While he says it draws more viewers, Cuban posted to X that he thinks that “wondering who will get into a fight next” is “bad for the future of the NBA.”
So, did the NBA, it seems, as the playoffs have been a time for officials to swallow their whistles.
Cuban assured the NBA world that this can’t be the case.
“I guarantee you that no one at the top of the NBA made the decision that the games should be more physical,” Cuban wrote in the X post. “It’s the officials managing the games their way. Nothing changed in the rule book or case book. Right now every team still in [the playoffs] is calling the NBA asking what the hell is going on.”
Cuban served as the Mavericks owner for more than two decades, so he’s seen his fair share of different styles and era switches in the NBA. Now serving just as a minority owner in Dallas, he’s less involved and hence observes the league more like the rest of us.

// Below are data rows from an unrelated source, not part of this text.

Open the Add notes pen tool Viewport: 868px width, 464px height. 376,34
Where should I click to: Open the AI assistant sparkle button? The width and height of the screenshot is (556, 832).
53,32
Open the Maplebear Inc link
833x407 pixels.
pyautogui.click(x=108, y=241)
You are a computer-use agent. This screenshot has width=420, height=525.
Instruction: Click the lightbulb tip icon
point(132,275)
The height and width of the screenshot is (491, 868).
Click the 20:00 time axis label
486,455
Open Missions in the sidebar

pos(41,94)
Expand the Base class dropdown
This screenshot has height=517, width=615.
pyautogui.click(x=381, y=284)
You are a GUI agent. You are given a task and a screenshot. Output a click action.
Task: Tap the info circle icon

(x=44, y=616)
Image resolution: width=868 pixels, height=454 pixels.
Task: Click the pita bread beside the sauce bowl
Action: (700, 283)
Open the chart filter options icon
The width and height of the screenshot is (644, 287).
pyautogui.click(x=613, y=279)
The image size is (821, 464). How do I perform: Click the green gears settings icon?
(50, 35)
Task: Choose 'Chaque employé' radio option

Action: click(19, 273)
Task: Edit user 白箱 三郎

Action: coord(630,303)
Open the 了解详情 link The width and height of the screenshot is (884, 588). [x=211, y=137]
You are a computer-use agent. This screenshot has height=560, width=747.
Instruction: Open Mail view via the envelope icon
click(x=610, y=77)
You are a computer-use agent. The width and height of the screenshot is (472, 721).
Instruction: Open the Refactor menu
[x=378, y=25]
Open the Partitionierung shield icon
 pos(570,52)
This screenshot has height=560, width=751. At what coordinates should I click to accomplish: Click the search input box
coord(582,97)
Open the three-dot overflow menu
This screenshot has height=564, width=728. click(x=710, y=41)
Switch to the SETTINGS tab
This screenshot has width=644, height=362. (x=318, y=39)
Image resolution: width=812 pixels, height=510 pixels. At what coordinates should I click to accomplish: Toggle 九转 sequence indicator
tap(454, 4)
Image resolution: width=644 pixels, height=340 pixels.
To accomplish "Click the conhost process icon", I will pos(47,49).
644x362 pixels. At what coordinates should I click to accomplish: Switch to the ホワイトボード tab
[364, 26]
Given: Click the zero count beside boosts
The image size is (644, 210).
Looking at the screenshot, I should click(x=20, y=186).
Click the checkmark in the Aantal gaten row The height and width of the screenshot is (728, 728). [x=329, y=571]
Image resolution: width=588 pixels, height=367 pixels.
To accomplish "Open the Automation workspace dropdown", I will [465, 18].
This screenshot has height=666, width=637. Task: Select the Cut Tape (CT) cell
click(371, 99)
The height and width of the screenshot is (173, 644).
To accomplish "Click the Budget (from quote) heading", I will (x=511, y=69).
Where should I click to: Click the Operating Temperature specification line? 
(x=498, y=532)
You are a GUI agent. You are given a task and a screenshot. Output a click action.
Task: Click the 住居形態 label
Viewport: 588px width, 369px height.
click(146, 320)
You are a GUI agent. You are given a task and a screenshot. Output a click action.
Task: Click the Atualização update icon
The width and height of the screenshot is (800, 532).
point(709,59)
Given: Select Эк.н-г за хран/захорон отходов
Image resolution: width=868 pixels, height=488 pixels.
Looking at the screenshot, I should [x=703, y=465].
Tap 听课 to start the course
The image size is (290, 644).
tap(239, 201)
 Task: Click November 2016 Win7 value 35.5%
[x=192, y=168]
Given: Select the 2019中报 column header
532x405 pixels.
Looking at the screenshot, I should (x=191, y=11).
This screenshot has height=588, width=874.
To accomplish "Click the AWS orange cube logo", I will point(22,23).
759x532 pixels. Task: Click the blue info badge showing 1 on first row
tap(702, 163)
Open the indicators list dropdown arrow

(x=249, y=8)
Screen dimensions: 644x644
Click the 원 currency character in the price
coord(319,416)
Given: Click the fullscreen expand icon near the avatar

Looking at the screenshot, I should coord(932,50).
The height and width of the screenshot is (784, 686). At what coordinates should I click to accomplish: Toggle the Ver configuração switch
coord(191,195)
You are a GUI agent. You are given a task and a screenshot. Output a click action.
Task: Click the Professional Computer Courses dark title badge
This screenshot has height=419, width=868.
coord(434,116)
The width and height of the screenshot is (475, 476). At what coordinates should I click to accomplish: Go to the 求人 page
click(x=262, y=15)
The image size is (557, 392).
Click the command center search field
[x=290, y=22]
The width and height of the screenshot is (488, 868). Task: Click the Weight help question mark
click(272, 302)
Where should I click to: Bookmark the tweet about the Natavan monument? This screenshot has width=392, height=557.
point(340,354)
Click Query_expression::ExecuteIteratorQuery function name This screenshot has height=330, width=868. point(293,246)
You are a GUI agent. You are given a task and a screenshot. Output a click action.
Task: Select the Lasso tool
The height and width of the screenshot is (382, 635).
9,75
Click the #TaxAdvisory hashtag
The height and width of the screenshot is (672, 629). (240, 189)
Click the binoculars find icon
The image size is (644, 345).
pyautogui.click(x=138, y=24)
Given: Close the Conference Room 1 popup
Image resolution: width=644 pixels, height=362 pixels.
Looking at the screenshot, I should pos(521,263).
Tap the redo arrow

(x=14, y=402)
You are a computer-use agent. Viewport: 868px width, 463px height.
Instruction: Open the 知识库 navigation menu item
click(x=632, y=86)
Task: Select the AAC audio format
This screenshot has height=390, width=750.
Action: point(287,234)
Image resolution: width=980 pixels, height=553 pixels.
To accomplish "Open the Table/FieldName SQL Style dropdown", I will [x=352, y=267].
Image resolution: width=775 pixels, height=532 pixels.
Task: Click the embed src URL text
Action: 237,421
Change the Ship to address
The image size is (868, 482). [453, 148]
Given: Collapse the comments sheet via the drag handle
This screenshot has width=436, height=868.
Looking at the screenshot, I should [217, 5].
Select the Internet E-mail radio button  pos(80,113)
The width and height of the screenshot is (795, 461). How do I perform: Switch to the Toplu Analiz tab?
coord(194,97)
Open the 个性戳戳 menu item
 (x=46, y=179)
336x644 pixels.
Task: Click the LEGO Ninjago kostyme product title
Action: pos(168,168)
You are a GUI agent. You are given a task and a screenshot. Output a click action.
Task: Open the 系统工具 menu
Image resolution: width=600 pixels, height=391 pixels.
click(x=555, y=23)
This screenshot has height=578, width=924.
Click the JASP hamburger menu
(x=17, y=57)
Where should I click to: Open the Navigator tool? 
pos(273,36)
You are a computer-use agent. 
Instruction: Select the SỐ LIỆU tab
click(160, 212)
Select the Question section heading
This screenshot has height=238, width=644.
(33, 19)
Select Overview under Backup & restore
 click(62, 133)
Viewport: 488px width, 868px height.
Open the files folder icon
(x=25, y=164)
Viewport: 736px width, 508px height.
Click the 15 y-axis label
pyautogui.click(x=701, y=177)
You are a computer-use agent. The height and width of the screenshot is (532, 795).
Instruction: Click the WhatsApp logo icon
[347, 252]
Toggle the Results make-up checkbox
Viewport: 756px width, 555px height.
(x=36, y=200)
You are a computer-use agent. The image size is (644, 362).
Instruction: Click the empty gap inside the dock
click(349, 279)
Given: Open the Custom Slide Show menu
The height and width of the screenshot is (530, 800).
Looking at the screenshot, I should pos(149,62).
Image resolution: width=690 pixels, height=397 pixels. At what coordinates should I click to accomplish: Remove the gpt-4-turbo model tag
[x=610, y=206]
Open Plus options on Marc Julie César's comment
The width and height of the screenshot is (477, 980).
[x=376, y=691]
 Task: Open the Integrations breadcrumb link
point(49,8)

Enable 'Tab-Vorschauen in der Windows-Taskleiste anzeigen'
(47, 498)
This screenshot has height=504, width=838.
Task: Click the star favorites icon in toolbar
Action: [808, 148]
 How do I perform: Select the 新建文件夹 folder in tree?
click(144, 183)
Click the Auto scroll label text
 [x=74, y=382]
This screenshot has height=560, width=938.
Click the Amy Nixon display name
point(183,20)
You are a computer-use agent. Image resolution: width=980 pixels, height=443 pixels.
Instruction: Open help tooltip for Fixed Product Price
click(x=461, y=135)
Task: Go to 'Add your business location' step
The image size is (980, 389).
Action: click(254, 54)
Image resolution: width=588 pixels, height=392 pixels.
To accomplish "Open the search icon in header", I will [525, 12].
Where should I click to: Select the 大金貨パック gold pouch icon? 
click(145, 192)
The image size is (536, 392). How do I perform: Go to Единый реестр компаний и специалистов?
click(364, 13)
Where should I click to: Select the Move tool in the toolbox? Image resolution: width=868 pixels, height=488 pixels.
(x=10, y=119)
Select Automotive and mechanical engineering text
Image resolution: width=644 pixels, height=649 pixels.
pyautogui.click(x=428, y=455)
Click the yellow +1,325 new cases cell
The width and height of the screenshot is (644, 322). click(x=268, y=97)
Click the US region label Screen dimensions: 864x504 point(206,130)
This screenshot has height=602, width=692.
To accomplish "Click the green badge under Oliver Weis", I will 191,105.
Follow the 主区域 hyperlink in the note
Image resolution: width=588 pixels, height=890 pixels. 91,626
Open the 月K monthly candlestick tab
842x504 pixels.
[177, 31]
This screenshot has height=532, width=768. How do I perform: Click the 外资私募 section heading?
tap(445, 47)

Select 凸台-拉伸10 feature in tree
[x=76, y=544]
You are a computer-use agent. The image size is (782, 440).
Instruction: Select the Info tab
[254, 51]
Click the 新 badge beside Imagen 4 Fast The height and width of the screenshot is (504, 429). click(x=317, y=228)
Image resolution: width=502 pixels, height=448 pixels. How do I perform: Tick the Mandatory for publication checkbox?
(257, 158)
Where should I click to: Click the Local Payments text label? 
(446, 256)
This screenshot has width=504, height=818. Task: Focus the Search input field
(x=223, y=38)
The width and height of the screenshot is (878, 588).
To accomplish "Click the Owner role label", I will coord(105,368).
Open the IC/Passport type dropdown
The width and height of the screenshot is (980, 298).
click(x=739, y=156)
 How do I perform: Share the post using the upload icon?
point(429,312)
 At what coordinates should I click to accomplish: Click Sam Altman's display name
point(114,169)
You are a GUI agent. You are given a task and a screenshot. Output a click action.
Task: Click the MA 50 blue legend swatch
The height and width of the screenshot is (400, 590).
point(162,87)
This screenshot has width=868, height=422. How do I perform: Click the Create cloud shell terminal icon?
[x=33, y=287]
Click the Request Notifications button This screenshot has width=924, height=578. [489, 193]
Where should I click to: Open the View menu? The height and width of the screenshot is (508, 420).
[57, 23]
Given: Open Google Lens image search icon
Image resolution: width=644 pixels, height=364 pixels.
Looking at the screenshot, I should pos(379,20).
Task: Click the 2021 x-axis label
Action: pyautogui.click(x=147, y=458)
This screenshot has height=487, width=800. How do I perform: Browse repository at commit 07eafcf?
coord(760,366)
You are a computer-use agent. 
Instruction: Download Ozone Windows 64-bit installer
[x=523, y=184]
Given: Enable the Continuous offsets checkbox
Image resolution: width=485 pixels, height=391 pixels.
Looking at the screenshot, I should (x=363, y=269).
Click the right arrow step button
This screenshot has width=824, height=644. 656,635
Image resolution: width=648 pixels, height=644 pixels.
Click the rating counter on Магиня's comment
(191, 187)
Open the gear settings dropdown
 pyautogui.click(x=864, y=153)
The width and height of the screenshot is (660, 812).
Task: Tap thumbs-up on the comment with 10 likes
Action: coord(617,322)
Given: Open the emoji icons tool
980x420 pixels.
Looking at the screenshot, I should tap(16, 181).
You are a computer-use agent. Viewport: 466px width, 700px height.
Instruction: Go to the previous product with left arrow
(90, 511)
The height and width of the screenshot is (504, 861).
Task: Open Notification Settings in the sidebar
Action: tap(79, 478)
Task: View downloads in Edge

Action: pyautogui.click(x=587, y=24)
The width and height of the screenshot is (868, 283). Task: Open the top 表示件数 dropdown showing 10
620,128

With the league as skilled as ever, Cuban doesn’t see any positives if team-needs start shifting from skill to physicality.
“The problem is that everything in the NBA always goes to excess. Guys will use physicality as a replacement for skill. Teams will adapt their rosters accordingly,” Cuban said. “If this stays in place for next [regular] season, I could see every team having a 2-way whose greatest ability is to fight and intimidate.”
Cuban’s comments came in response to Fox Sports’ Chris Broussard’s, who expressed his enjoyment with the newly rowdy NBA playoffs.
“I am not one that calls for a return to ‘90s basketball, but these NBA playoffs, where the refs are letting the teams play physical defense, are waaayyyy more entertaining than today’s matador-defense, easy-buckets regular season games,” he wrote on X. “It’s night & day!”
NBA fans and analysts alike are split on these physical playoffs, and teams like the Knicks and Pistons have had brutal back-and-forths all series. Timberwolves coach Chris Finch told reporters Thursday that the games have “gone way too far on the physicality.”
But one thing is for certain. It’s made for some entertaining basketball.